2. Neff next argues that the trial court erred in concluding that a jury question
exists as to whether he had a malicious intent when he posted the article to his
website. We agree.
“Proof that the defendant acted with actual malice in making the statement
defeats the defense of privilege.” (Citation and punctuation omitted.) Fine, supra at
14
304 (1) (b). “[I]f the privilege is used merely as a cloak for venting private malice and
not bona fide in promotion of the object for which the privilege is granted, the party
defamed shall have a right of action.” OCGA § 51-5-9. “Malice to avoid qualified
privilege must be actual and with evil intent.” (Citation and punctuation omitted.)
Fine, supra at 303-304 (1) (b). To prove actual malice, McGee was required to show
that Neff knew that the statements in his article were false or published the statements
with reckless disregard of the truth. See Smith, 276 Ga. App. at 833 (1). “Unsupported
inferences or conjecture regarding a defendant’s motivation do not suffice to show
malice. Rather, the evidence must show in a clear and convincing manner that a
defendant in fact entertained serious doubts as to the truth of his statements.”
(Citation and punctuation omitted.) Fine, supra at 304 (1) (b).
McGee argues that the statements made in the police report by the other
passengers in the vehicle at the time of the accident should have caused Neff to
entertain serious doubts as to the truth of his statements that McGee was using the
Snapchat Speed Filter and was speeding at the time of the wreck. We are
unconvinced.
15
Henry Williams, a passenger in the car, provided a statement in the police
report that did not address whether McGee was speeding or using her phone at the
time of the accident. Kaylan Henderson, another passenger, provided a statement that
McGee was on her phone at the time of the accident, and that she believed the
McGee’s car was traveling 60-65 m.p.h at the time of the collision. Heather
McCarty’s police report statement states that McGee was “going a little over 100
mph” when the accident occurred. McCarty subsequently provided a notarized
affidavit to Neff prior to the publication of his article which stated that McGee was
speeding while using Snapchat’s Speed Filter. McCarty’s estimation of the speed at
which McGee was traveling was confirmed by the report prepared by the accident
reconstructionist. Other evidence that McGee contends should have provided Neff
with a serious doubt as to the truth of his statements was also provided after the
article was published to his law firm website.

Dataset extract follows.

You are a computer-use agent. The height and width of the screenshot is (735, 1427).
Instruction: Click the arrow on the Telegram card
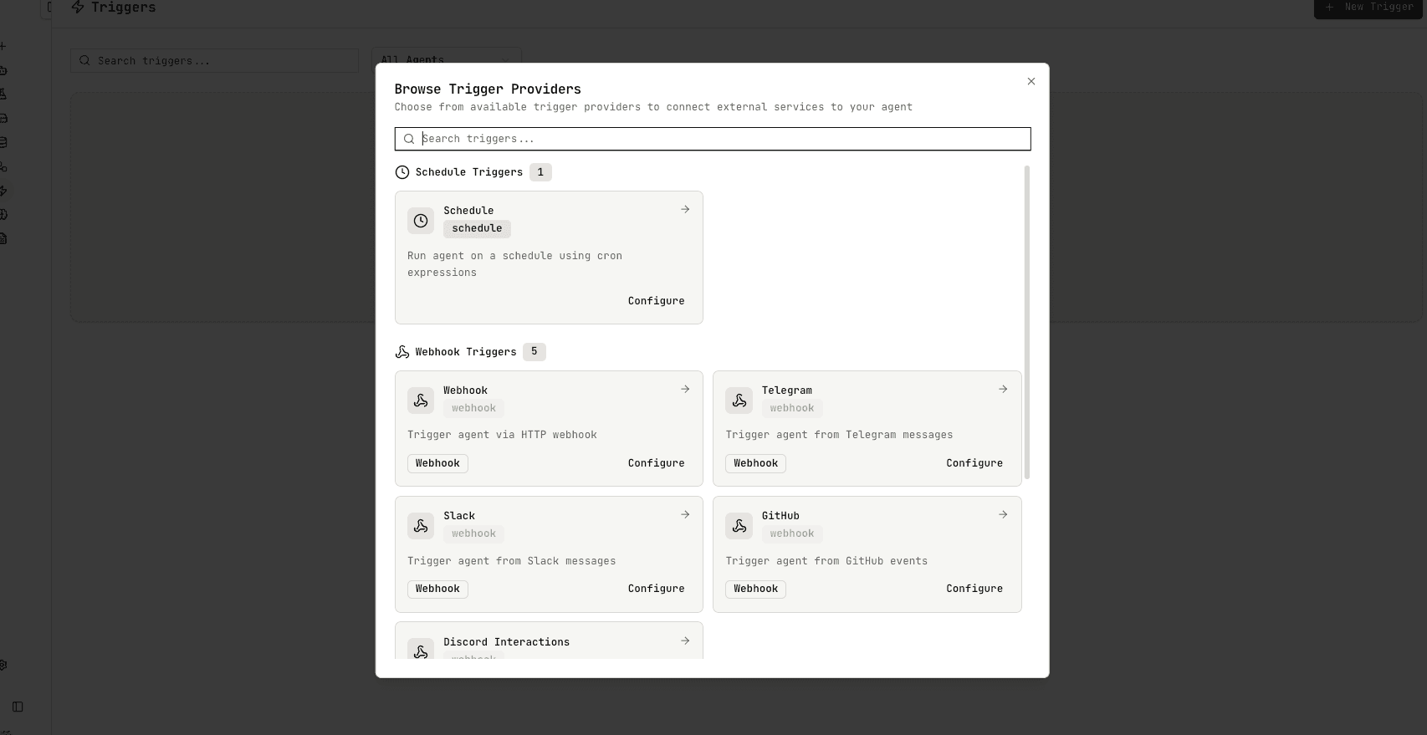coord(1003,390)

McGee has not pointed to any evidence of actual malice in the record, and
“conclusory allegations by the plaintiff of conspiracy, malice, and defamation are
insufficient in the absence of substantiating facts or circumstances to raise a material
issue for trial. Thus, the trial court erred” by denying Neff’s motion to strike or
16
dismiss McGee’s claims pursuant to Georgia’s anti-SLAPP statute. Chaney v.
Harrison & Lynam, LLC, 308 Ga. App. 808, 818 (1) (c) (iii) (708 SE2d 672) (2011).
As set forth above, McGee cannot demonstrate a probability that she will
prevail on her defamation claim because Neff has made a prima facie showing of
conditional privilege. OCGA § 9-11-11.1 (b) (1). Accordingly, we reverse the trial
court’s denial of Neff’s motion to dismiss or to strike pursuant to Georgia’s anti-
SLAPP statute.
Judgment reversed. McFadden, P.J., and Rickman, J., concur.